Data Classification

To address the spiraling challenge of managing data growth, organisations are looking for technologies and practices to both reduce storage costs and introduce more efficient data management strategies.

Data Growth is a challenge faced by almost every organisation, typically caused by the perception of cheap disk coupled with the tendency to retain all data for compliance and big data initiatives. The challenge is magnified with increasing complexity in the data with up to 80% being unstructured, dispersed over multiple infrastructures and requiring complex management practices.

In response to the spiraling costs of managing this data growth, organisations are looking for technologies and practices to both reduce storage costs and introduce more efficient data management strategies. The most effective way of evaluating future options is to gain full visibility and understanding of the data through a Data Classification exercise that quantifies data sets in terms of business value and derives appropriate corporate policies for managing data as it ages through its natural lifecycle. These policies can then drive requirements for online storage, data protection, security, collaboration and governance and can be used to define service catalogues and appropriate infrastructures.

Classificatin

 

4sl have developed and delivered a Data Classification service based on a thorough analysis of all aspects of data management and focussed on evaluating data from the perspective of its value to the business. It is built around a three pronged approach of classifying data and applications, formulating data governance policies and proposing a data architecture.

It initially involves capturing information on a number of data points including:

  • An analysis of Applications in terms of their Business Role, Data Value and Criticality.
  • Deep insight into various data sources, in particular unstructured data and file repositories, what it represents and what business users do with it.
  • Capturing any data regulations in terms of security, location and data retention.
  • Reviewing existing Storage and Backup Architectures to gain an understanding on how data is stored and protected.
  • Capturing requirements and use case scenarios for eDiscovery and the need for a fast and efficient search capability.
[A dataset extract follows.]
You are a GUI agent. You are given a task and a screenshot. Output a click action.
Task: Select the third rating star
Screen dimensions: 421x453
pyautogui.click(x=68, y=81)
A combination of workshops with key stakeholders and business users and automated data capture is used to gather and process information.

With large volume of unstructured data in particular, 4sl will execute data analytics software to get an appreciation of data value in terms of age and frequency of access.
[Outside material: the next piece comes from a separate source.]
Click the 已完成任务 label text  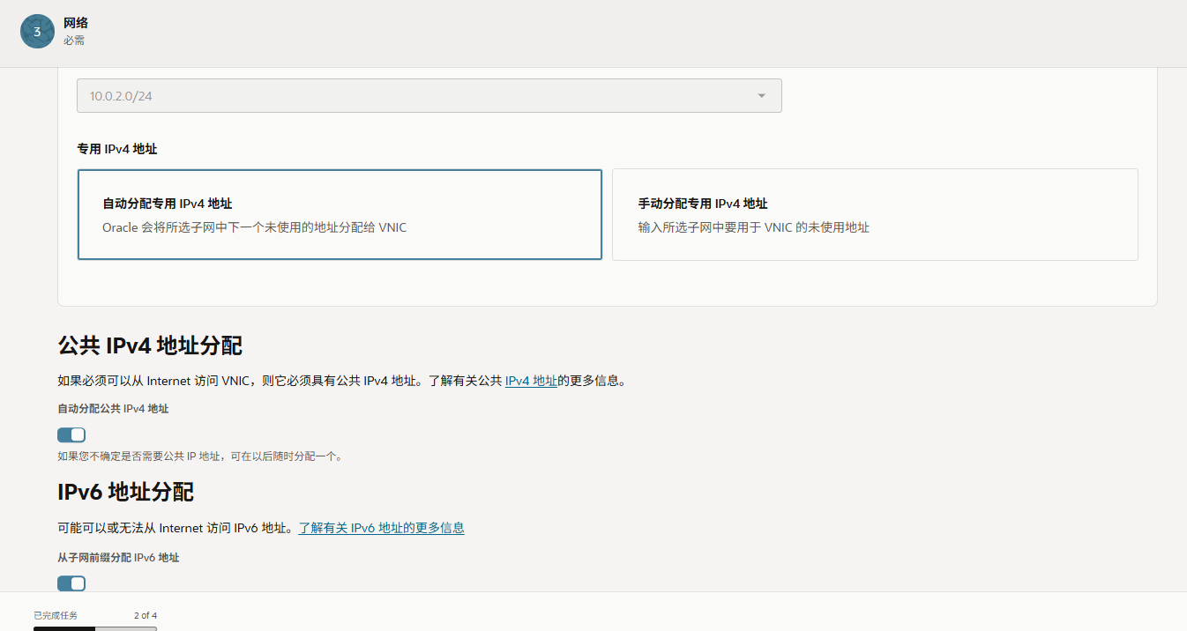point(56,615)
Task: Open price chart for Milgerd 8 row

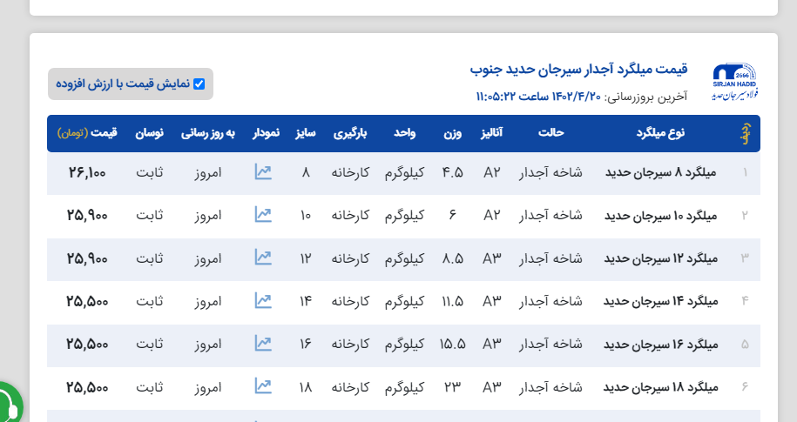Action: 263,172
Focussed dialogue is required with key stakeholders and business departments to gain an understanding of who creates the data, who is responsible for it, who should have access and how it is used for collaboration. Pre-Defined Questionnaires are completed and a data flow is derived for each department.

For structured data, 4sl will assess the business value of key databases, capturing and defining their availability and protection requirements.

The key outputs from the Data Classification phase are:

  • A Data Governance Policy containing the definition of a Data Lifecycle from creation through to disposal and defined retention periods for different data categories.
  • Storage and Backup Strategies defining service catalogues for storage and backup services. This will identify requirements for tiered services and introduction of new technologies and associated transformations.
  • Data Security requirements in terms of overall information security, access control and sensitive data management.

The third prong of the Data Classification Service is mapping the Data Governance Policies, Storage and Backup Strategies and Security Requirements to an overall Data Architecture consisting of technology blueprints to be evaluated by the client. These technology blueprints can encompass:

  • Specifications for archiving solutions required to automate data governance policies.
  • Architecture blueprints for storage and backup solutions, encompassing new technologies and capabilities.
  • Security standards and potential technologies for access control, compliance monitoring and sensitive data management.